Sin embargo, nadie más dijo nada,  éramos cerca de 80 personas y prefiero no preguntarme quién levantaba más simpatías, si el que intentaba tener una conversación o el que se estaba intentando ganar la vida. Justo como está pasando hoy.

Estamos todos enfermos.




martes, 5 de noviembre de 2013

Mierda

Me crié en un pueblo de cielo mayormente gris. Curiosamente, por las noches se vestía con un naranja misterioso y enfermizo que teñía la bruma al escurrirse entre las azoteas de mi calle. Tal vez sea ese el motivo por el que tenga la sensación, que no sé si es un recuerdo o una ilusión, de haber crecido en un Avilés envuelto en sombras por el día y luces por la noche.

La casa de mis padres no distaba demasiado del puerto; desde él nos alcanzaban las quejas oxidadas del acero que se retorcía en unas grúas incansables. Aquel constante estruendo no parecía asustar a nadie, no provocaba ningún comentario a la mañana siguiente, así que no tardé en ser uno más de los que comulgan con el silencio de lo asumido.
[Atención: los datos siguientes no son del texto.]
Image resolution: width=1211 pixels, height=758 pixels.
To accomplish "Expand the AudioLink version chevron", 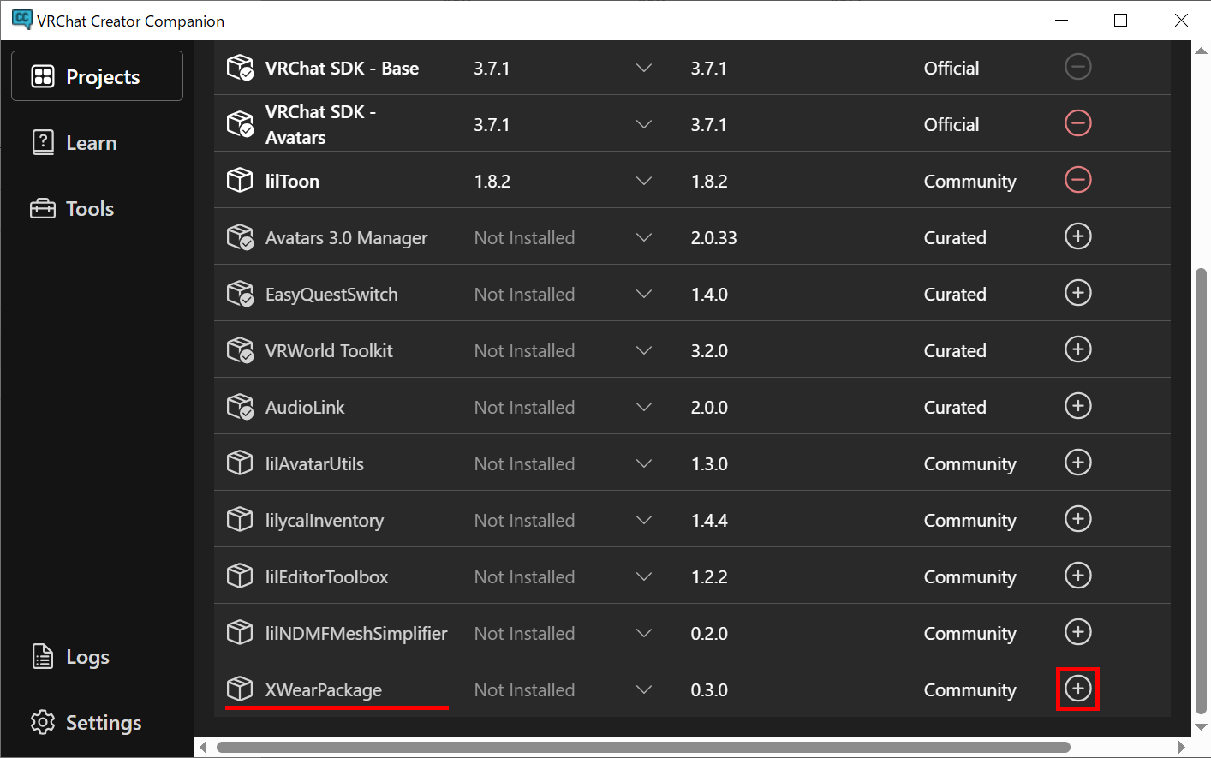I will coord(644,407).
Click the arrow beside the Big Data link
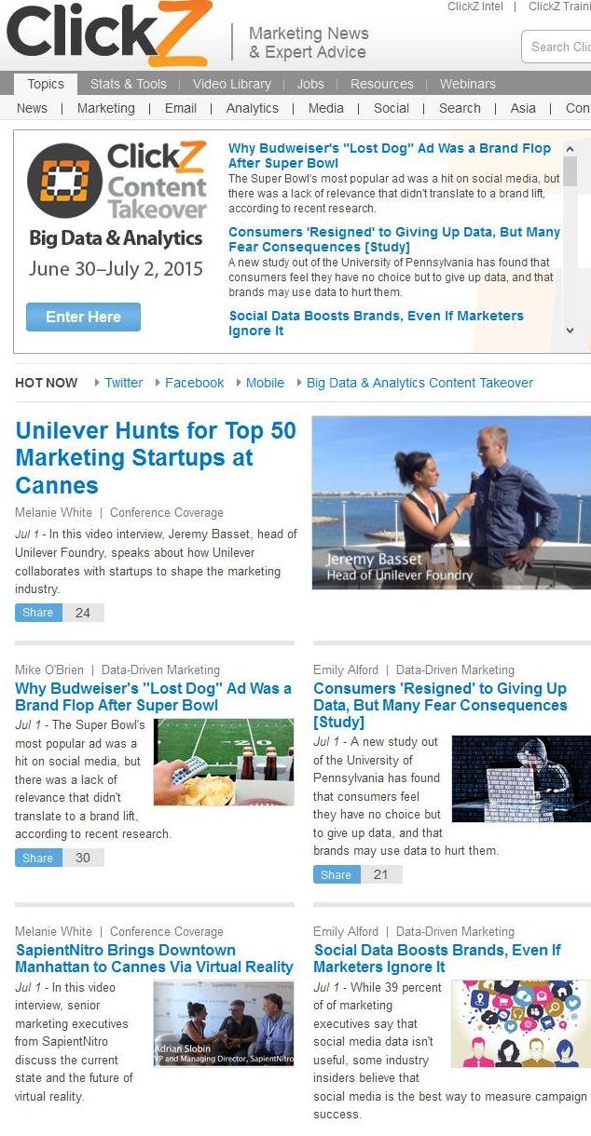This screenshot has width=591, height=1136. coord(300,383)
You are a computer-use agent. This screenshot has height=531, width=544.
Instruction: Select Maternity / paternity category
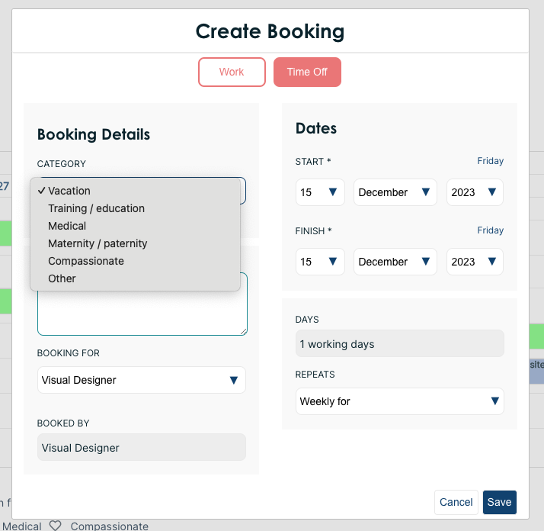tap(98, 243)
También recuerdo que nadie hablaba del olor a nausea que nos estrangulaba a diario. Supongo que todos estábamos tan acostumbrados que tan sólo caíamos en la cuenta de su existencia precisamente si nos faltaba. Siempre que volvíamos de algún viaje sabía que llegábamos a casa cuando nos recibía un aire denso y pestilente. Entonces, en el 124 granate de mis padres, mi hermano y yo nos arrimábamos a la ventanilla para observar el ejército de chimeneas que escoltaban nuestra entrada por la Autopista. Embobados, asistíamos al espectáculo de aquel desfile de pinceles gigantescos que, a base de trazar arañazos infinitos de humo, hacían del lienzo que nos cubría un gris inabarcable.

Como la vida misma, aquella fábrica nos negaba sol y aire para darnos el pan a cambio de robarnos a nuestro padre la mayor parte del día.

Y todo era tan normal como la noche anaranjada, como los constantes lamentos metálicos y la sonrisa de un niño, cuando todo empieza a oler a mierda, porque sabe que ya está en casa.